__STATED GOAL__
Pull out every line in the entries below that contains the string "icon". Case counts.

__EXERCISE MATERIAL__
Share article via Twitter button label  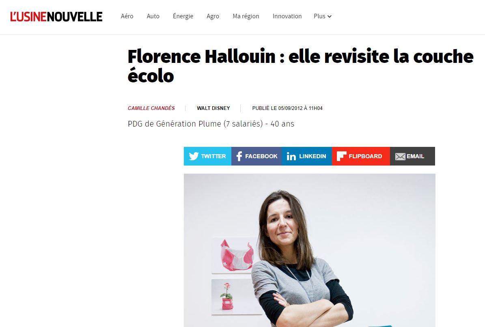click(x=213, y=156)
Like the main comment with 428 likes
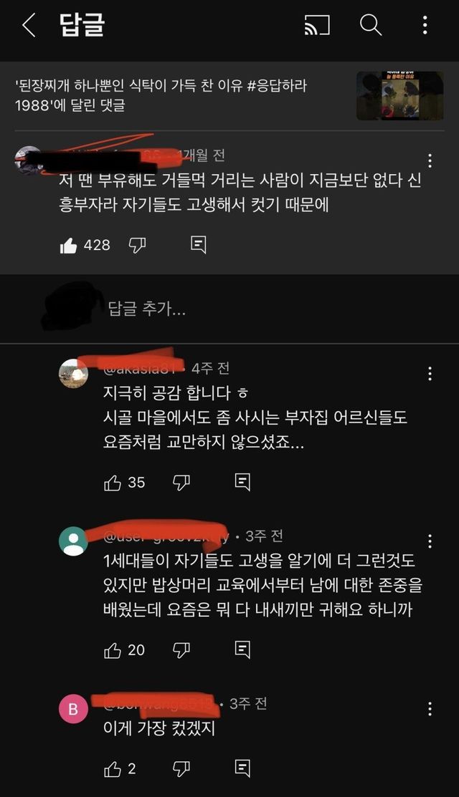The width and height of the screenshot is (459, 797). 68,246
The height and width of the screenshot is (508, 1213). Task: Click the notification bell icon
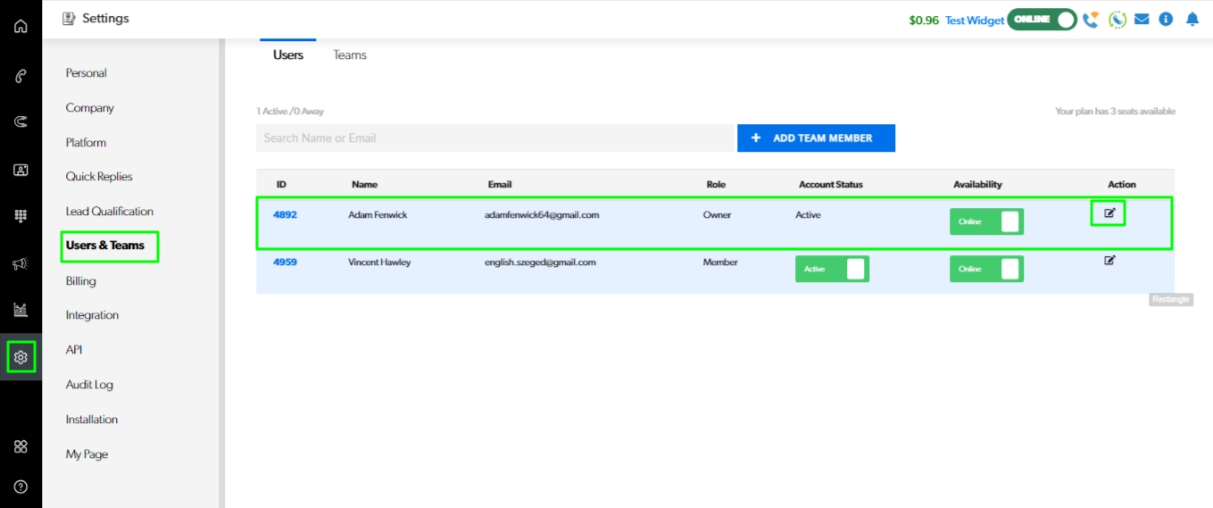[x=1192, y=20]
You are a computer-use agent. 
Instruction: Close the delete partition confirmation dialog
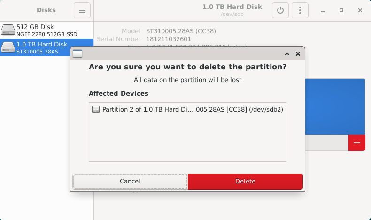pos(298,54)
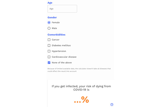The width and height of the screenshot is (161, 107).
Task: Click the Gender section heading
Action: coord(52,17)
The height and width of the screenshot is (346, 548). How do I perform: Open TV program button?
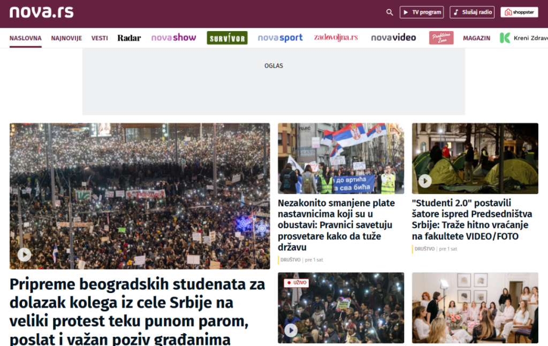(422, 12)
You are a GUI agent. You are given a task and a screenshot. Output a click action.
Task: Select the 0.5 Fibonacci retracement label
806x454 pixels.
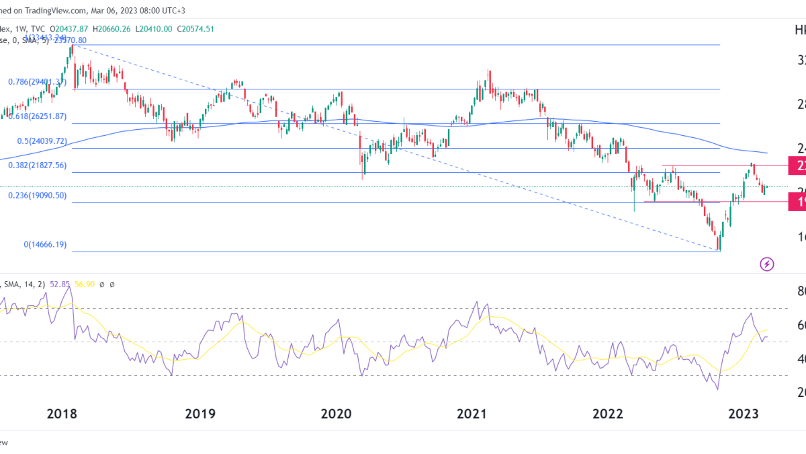[41, 141]
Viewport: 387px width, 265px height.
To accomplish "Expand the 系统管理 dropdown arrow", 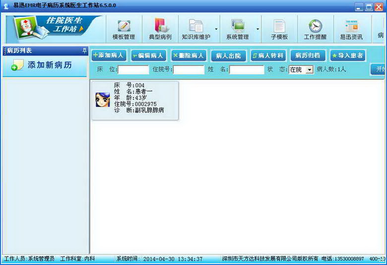I will coord(258,29).
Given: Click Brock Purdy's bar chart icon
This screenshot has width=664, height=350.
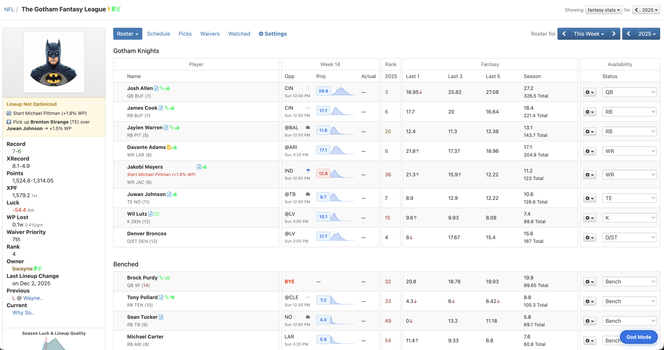Looking at the screenshot, I should click(x=167, y=278).
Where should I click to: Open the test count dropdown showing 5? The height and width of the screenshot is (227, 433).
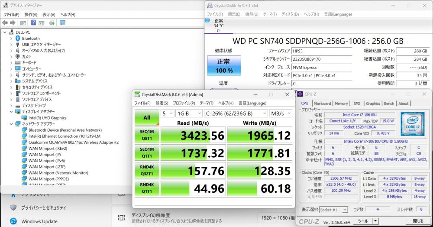coord(167,114)
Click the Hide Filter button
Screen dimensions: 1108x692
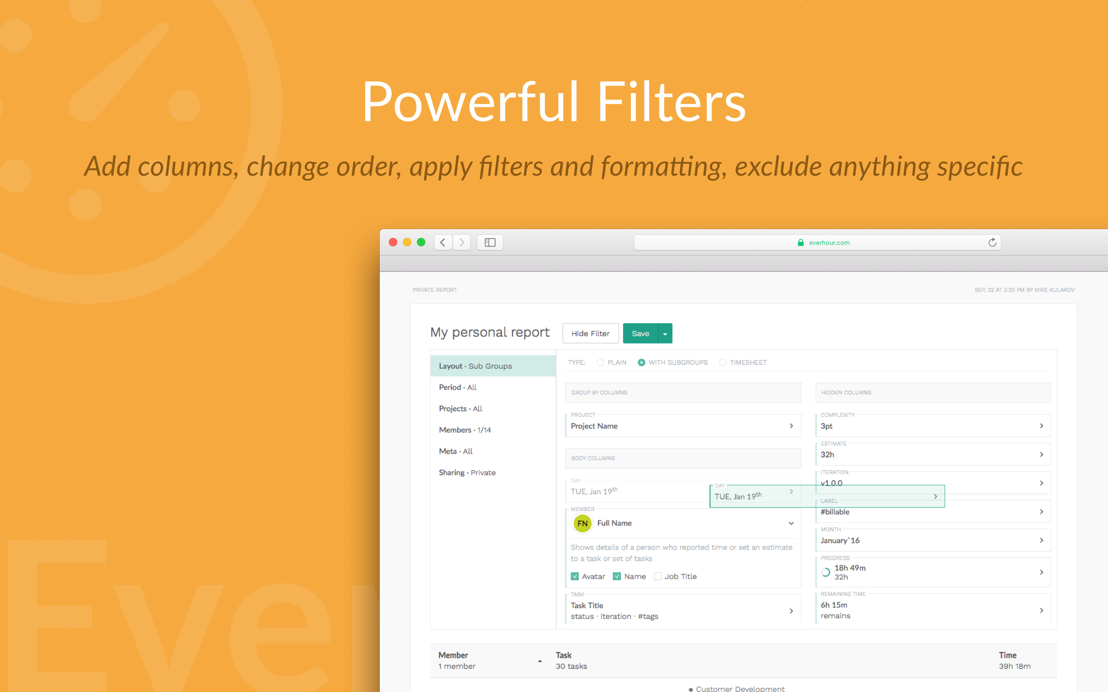tap(590, 334)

__THE SOLUTION__
The height and width of the screenshot is (508, 1213). Task: Click the notification bell icon
Given: Click Brock Purdy's bar chart icon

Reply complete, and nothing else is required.